* Work to be completed
Count up the lines below that hold "computer", then give that count by itself.

(Stored items from a collection)
:::

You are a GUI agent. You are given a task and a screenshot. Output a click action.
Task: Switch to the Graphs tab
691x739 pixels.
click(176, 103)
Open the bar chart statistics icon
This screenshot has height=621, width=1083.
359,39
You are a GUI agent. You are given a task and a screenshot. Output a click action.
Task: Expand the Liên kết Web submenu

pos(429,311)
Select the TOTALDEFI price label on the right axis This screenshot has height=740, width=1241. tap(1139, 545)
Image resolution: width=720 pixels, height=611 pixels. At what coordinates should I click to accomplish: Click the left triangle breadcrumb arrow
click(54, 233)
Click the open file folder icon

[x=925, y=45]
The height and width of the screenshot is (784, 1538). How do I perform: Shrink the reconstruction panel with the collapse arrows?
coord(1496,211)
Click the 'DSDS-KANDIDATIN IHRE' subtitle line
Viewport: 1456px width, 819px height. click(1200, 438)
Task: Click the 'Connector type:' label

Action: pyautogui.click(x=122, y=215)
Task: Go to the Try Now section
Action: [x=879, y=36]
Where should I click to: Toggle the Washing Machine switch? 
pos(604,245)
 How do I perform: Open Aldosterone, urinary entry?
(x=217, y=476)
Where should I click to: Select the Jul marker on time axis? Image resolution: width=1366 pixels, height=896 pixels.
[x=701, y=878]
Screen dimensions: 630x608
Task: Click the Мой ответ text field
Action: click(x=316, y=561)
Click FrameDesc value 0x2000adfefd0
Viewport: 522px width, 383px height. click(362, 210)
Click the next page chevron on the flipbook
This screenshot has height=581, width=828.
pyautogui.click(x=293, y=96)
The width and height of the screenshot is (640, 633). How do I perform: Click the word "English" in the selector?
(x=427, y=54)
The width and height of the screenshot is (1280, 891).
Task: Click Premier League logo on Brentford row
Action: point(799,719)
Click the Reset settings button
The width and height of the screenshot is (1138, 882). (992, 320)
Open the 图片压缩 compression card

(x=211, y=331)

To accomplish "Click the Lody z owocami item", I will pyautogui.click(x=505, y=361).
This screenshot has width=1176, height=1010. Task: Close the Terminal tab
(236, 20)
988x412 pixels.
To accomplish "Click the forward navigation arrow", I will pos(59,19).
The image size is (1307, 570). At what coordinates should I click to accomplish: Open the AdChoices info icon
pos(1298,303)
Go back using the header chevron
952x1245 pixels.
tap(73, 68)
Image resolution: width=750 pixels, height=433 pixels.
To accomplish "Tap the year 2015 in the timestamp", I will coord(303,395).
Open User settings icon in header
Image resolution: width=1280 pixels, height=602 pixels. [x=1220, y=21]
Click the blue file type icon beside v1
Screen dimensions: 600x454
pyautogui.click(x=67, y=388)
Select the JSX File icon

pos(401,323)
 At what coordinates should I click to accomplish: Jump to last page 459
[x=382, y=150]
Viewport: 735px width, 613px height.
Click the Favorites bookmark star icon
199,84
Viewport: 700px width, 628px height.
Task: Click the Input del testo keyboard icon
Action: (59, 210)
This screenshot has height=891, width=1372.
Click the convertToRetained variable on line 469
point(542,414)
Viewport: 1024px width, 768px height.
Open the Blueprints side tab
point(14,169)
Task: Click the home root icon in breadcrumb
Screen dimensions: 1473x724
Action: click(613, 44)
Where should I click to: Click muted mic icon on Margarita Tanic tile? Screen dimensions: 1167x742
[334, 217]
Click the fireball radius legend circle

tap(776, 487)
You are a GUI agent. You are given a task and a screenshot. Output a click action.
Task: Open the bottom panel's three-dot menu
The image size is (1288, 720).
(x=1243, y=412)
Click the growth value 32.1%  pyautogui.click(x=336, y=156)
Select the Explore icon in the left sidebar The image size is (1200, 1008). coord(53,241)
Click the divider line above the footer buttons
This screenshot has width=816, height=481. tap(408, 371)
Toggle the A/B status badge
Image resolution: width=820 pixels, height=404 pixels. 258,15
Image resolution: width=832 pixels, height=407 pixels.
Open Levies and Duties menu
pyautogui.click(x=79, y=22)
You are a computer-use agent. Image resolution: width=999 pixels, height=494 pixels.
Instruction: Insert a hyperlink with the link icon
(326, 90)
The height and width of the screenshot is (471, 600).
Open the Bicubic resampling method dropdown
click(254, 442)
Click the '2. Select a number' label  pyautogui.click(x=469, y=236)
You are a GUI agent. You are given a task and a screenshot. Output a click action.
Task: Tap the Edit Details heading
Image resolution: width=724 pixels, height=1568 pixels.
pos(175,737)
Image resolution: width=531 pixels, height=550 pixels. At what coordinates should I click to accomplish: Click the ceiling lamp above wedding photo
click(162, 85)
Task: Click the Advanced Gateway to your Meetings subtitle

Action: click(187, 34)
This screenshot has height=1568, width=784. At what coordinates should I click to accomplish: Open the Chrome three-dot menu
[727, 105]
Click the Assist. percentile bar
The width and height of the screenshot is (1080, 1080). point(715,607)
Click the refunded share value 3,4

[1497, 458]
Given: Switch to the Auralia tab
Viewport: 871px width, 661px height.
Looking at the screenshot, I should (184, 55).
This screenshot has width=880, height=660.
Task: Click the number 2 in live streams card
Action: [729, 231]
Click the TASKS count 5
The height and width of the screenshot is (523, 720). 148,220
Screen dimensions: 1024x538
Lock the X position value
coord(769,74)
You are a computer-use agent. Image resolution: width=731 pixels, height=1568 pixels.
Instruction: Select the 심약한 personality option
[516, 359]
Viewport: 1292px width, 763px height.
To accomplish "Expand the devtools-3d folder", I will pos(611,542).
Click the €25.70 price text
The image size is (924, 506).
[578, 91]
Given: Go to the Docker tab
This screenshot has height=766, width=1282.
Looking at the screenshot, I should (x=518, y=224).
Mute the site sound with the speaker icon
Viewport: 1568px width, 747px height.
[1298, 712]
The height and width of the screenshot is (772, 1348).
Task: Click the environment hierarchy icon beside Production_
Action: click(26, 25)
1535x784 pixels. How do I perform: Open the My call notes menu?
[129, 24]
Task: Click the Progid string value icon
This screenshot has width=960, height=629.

:::

* Solution for this problem
2